ACTIVITY – Transcribe exactly the lines from the top of the records below through the line that holds "You are a GUI", both included, with no pictures.

EXCERPTED RECORDS –
::::
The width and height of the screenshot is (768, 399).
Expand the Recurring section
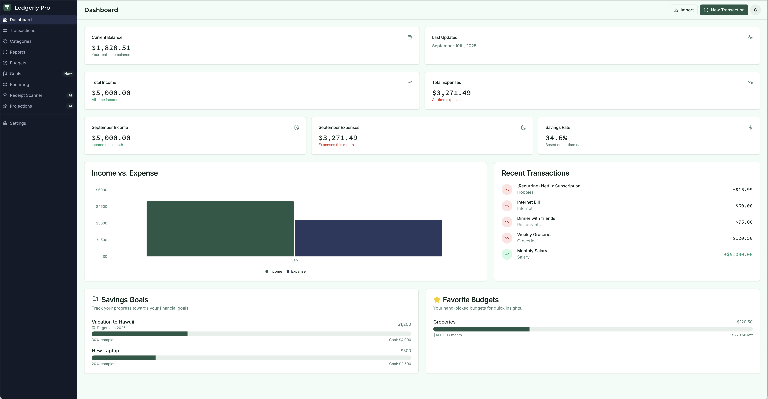click(19, 84)
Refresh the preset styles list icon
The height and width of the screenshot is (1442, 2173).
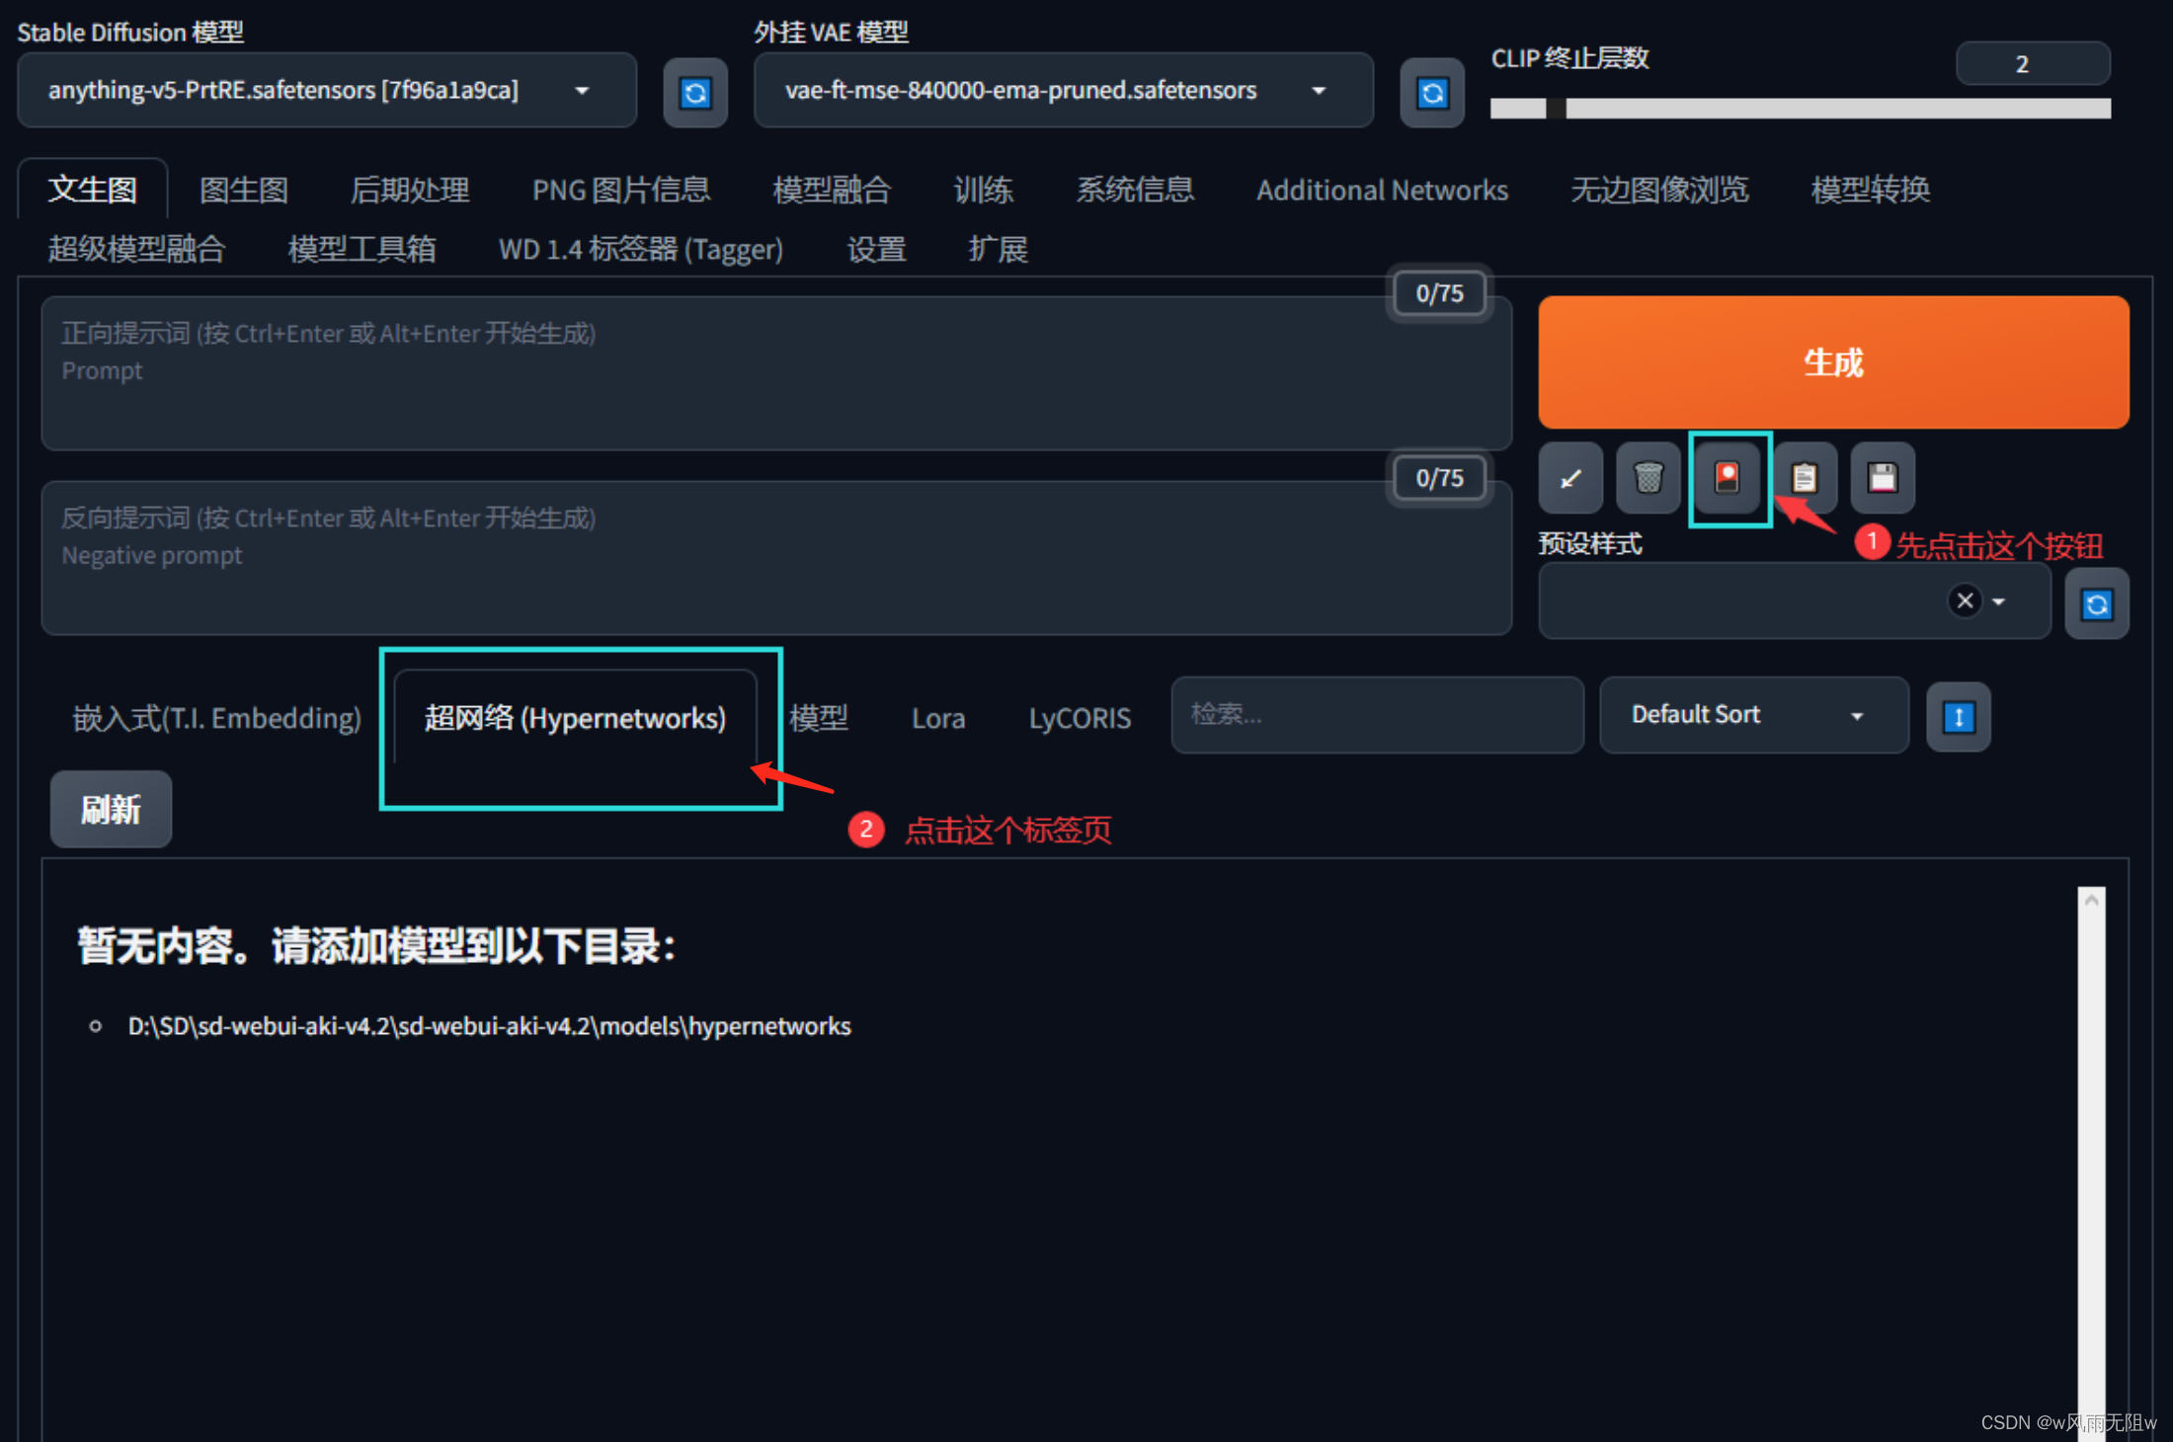tap(2097, 603)

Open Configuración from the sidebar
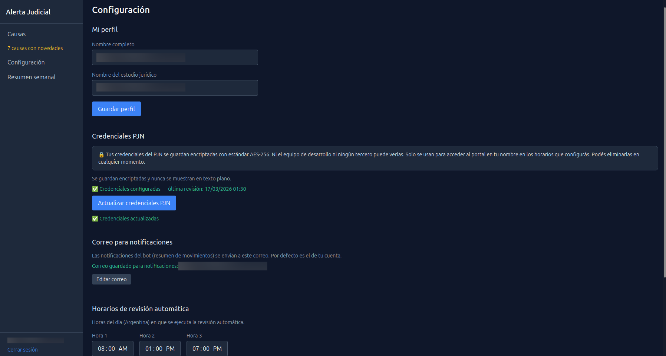tap(26, 62)
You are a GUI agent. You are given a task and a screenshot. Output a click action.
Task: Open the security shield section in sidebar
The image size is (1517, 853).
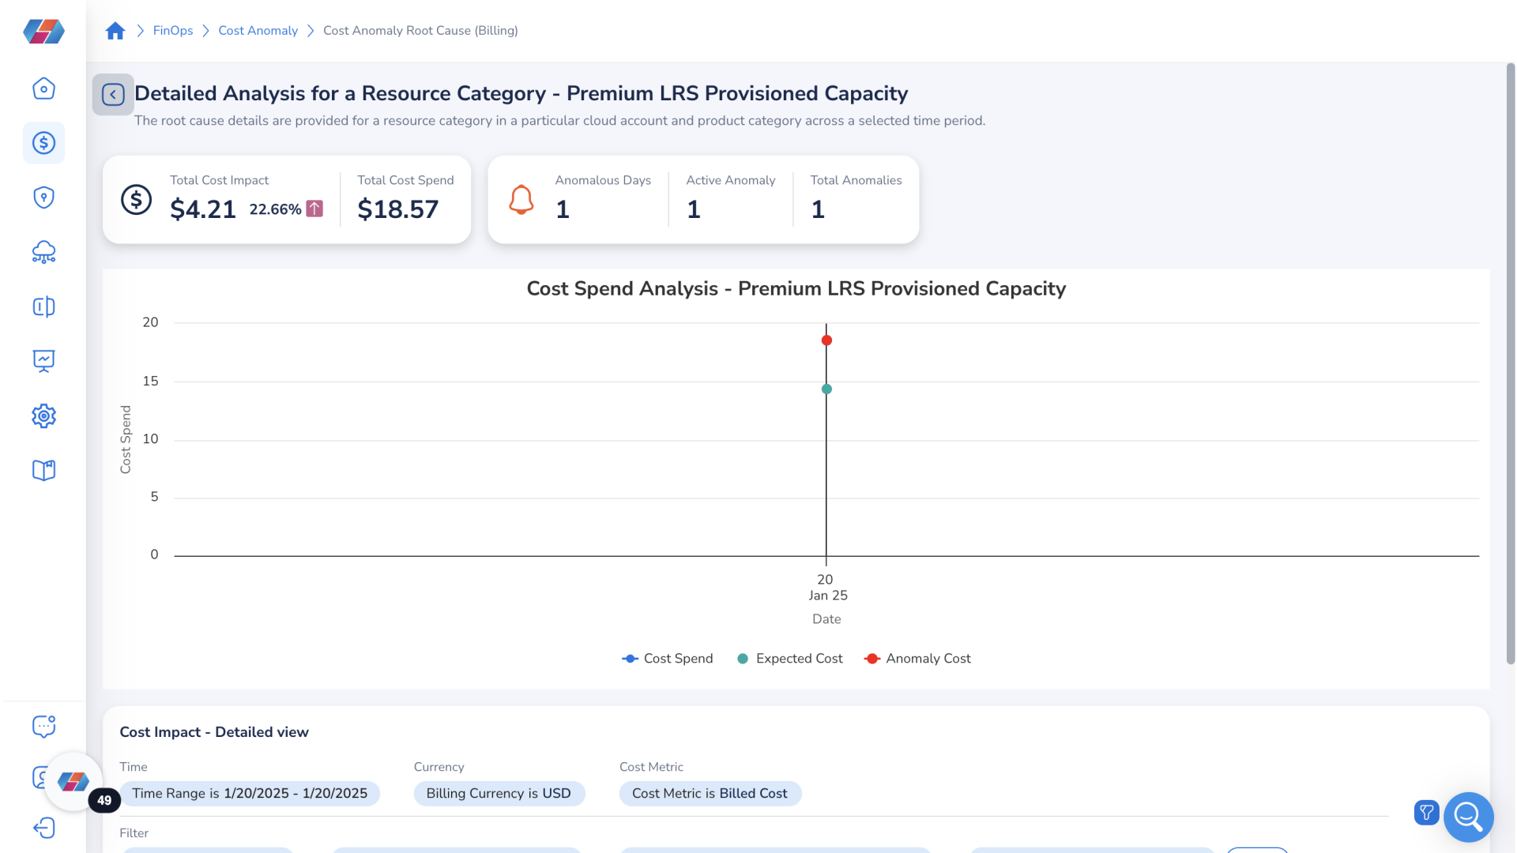tap(43, 197)
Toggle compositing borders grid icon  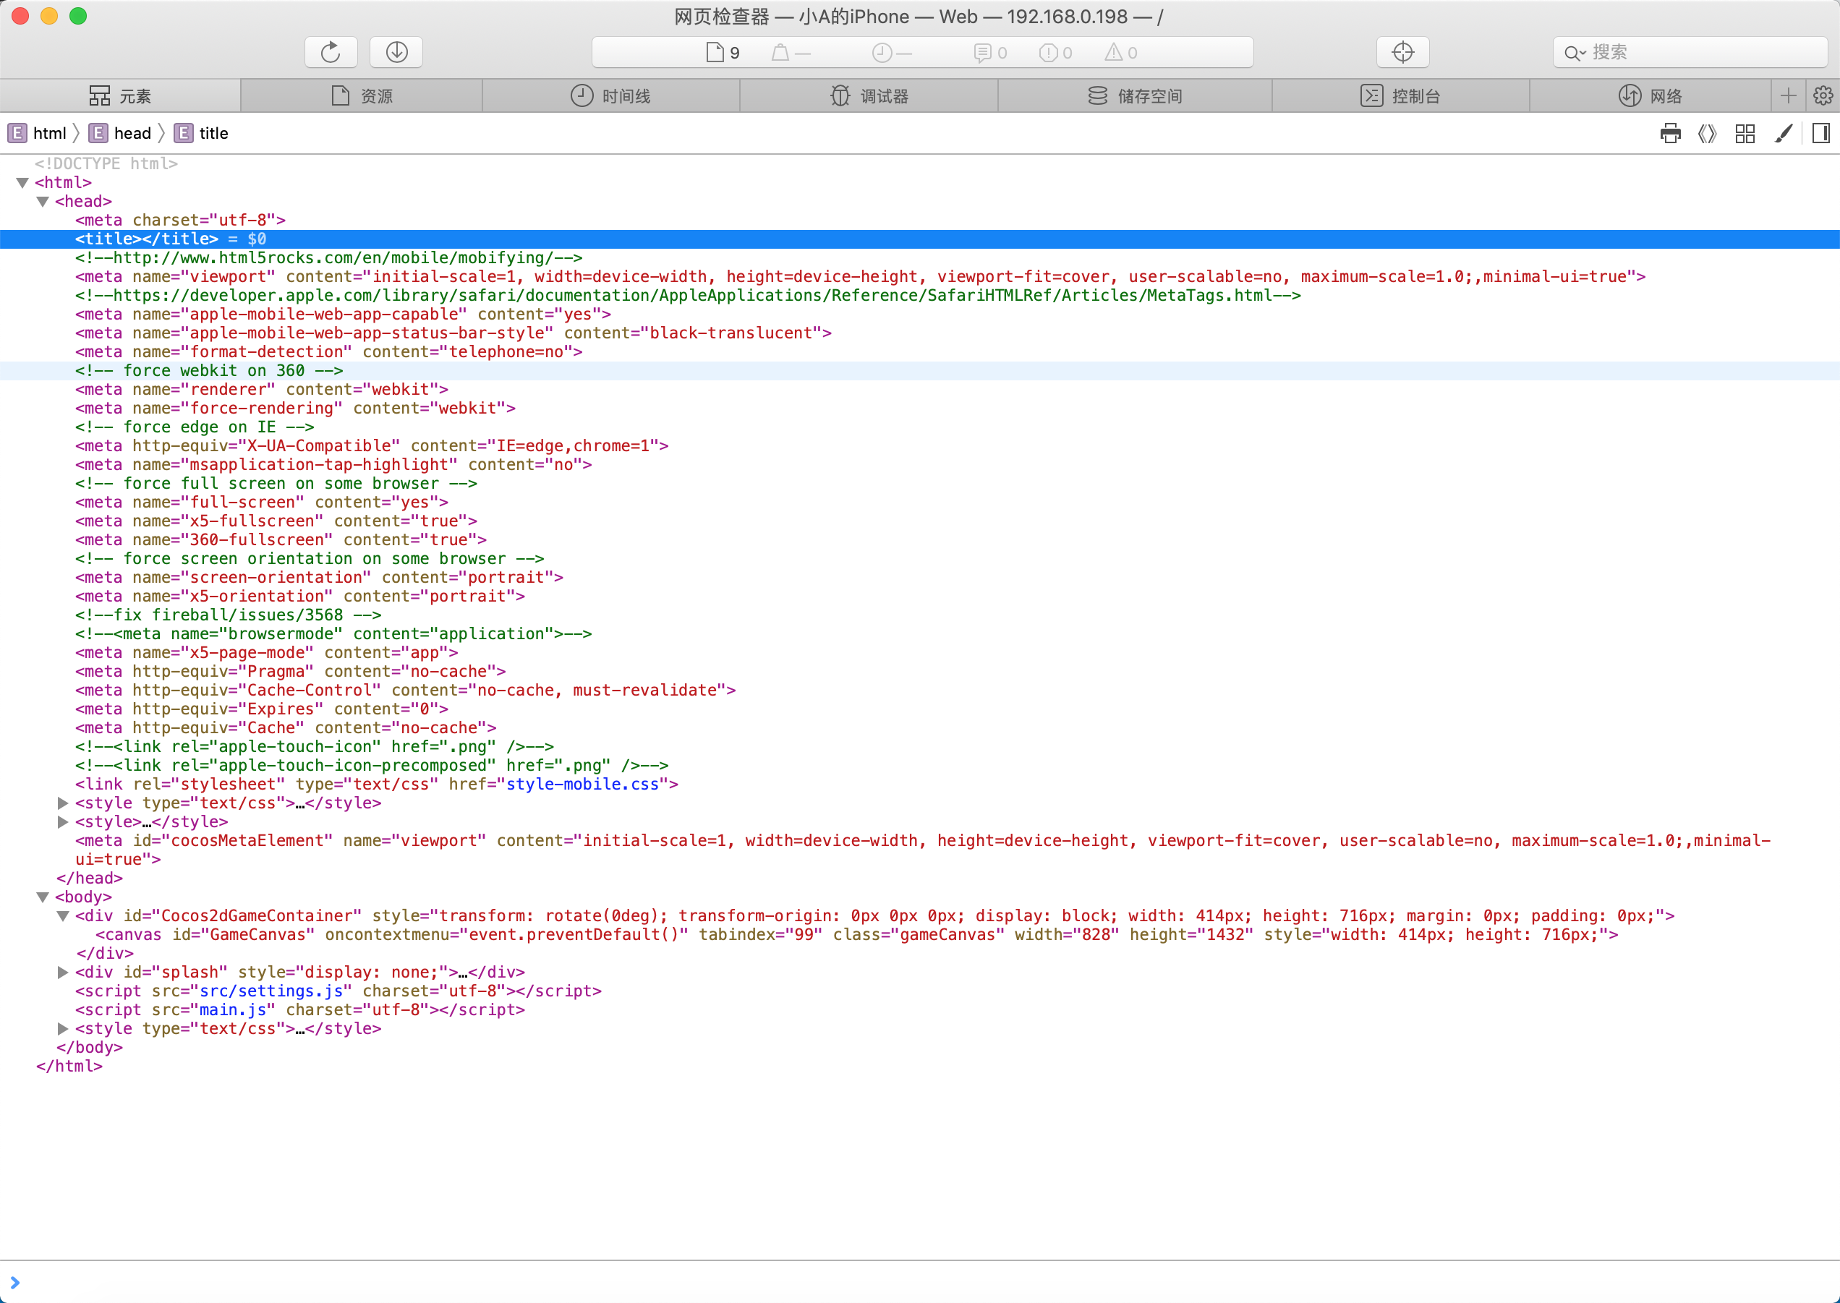[1745, 133]
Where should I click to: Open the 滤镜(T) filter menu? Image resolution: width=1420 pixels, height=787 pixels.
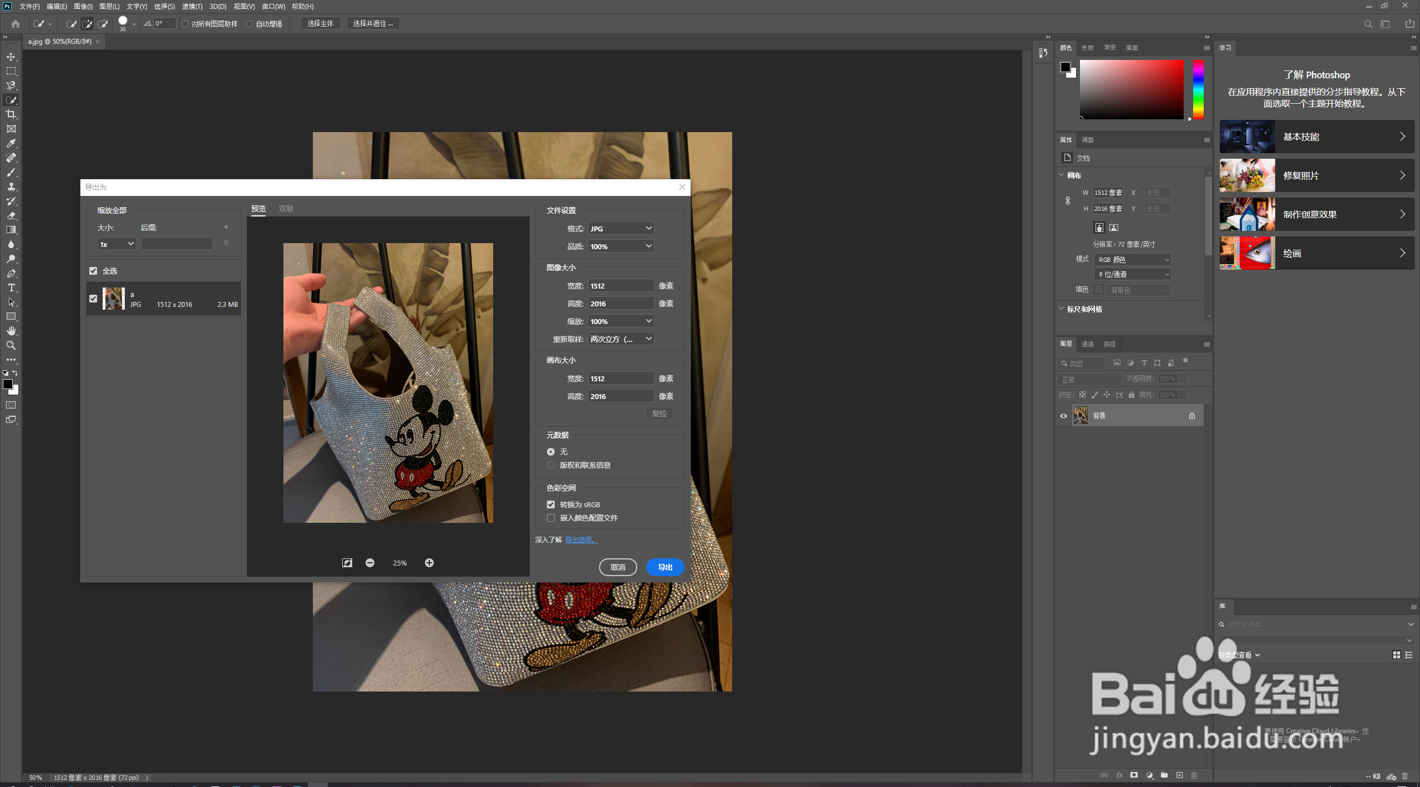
::::
RESULT OF THE TASK –
The width and height of the screenshot is (768, 399).
Expand the Recurring section
click(19, 84)
Refresh the preset styles list icon
The height and width of the screenshot is (1442, 2173).
tap(2097, 603)

Open Configuración from the sidebar
tap(26, 62)
You are a GUI agent. You are given a task and a screenshot. Output a click action.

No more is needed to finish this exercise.